Bruton tyrosine kinase inhibitors

Controlled by toll-like receptors that recognize viral genomes, bruton tyrosine kinase (BTK) provoke NF-κB signaling which end up at the production of chemokine and cytokine, including IL-6. Ibrutinib is a BTK inhibitor which was used for the treatment of specific B cell malignancies. Findings revealed that inhibition of BTK in lymphoma leads to the side effect of an invasion of aspergillosis infection, however it is usually regulated by monocytes, neutrophils, and macrophages. This raised the probability that BTK inhibitors contribute to the regulation of the inflammatory response of these cell types that are preponderant in TB [32].

In macrophages derived from patients with chronic lymphocytic leukemia, ibrutinib modifies the secretion of TNF-α and influences the polarization towards the pro-inflammatory profile against irradiated M. tuberculosis. In addition, ibrutinibtreated γδ T cells revealed remarkably decreased activation, as indicated by the weak expression of the activation marker CD69 and weak secretion of IFN-γ, furnishing a better sapience of the risk of contagious complications in ibrutinib-treated chronic lymphocytic leukemia patients [33]. The target of BTK inhibition are the activation of pathological monocyte and macrophage which reduce the “cytokine storm,” conducting to better results. Ibrutinib represses intracellular M. tuberculosis growth by provoking the autophagy of macrophages [34].


Belonging to a class of steroid hormones, corticosteroids exhibit an anti-inflammatory activity via the connection of the cytoplasmic receptor of corticosteroid, which contribute to the regulation of anti-inflammatory genes transcription. The reduction of IL-6 mRNA stability is done by corticosteroids, which hinder the expression and protein secretion of TNF-α- mediated IL-6 mRNA [35].

As immunoadjuvants to standard TB therapy, numerous researches have shown corticosteroids to be beneficial. In particular, trials testing the efficacy of adjunctive dexamethasone treatment on the risk of death or disability in TB meningitis demonstrated improved patient survival rate [36,37]. Recent study suggest that dexamethasone impede necrotic cell death of cells infected with M. tuberculosis by facilitating mitogen-activated protein kinase phosphatase 1 (MKP-1)-dependent dephosphorylation of p38 MAPK [38].

The phase-III and IV multicenter trials are underway (NCT02588196; NCT03100786; NCT03092817). Prednisolone was investigated for TB pericarditis treatment in HIV infection, in a phase-III trial (NCT00810849). Prednisolone remarkably decreased the levels of IL-6 in plasma by 8 hours of treatment [39]. In general, it is clear that further research is needed to obtain conclusive results concerning the risks and benefits of corticosteroids as an adjunctive therapy for TB disease.

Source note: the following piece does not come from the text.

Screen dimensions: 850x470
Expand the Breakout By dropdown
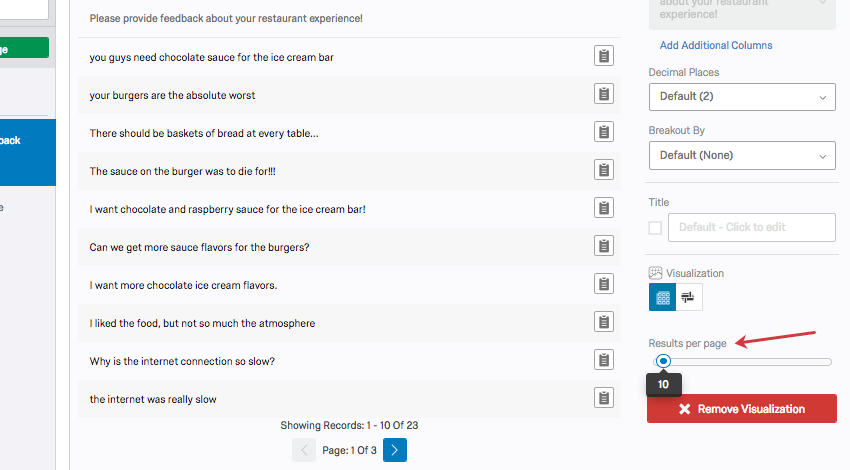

Conclusion & Future Perspective

Considering the role of IL-6 in the immune response to TB, it is important to understand the release of IL-6 mediated by monocytes and macrophages as part of the "cytokine storm" has played a role in a better comprehension of TB. The cytokine storm is real in the development of severe form of the disease in TB patients. Identification of the repurposed drugs that block IL-6 proliferation may contribute to the attenuation of the “cytokine storm” from TB. The incidence of disease might be decreased in TB patients, as TB researches are making IL-6 blocker therapeutic approaches including tocilizumab.

Declaration of Competing Interest

The authors declare that there are no conflicts of interest.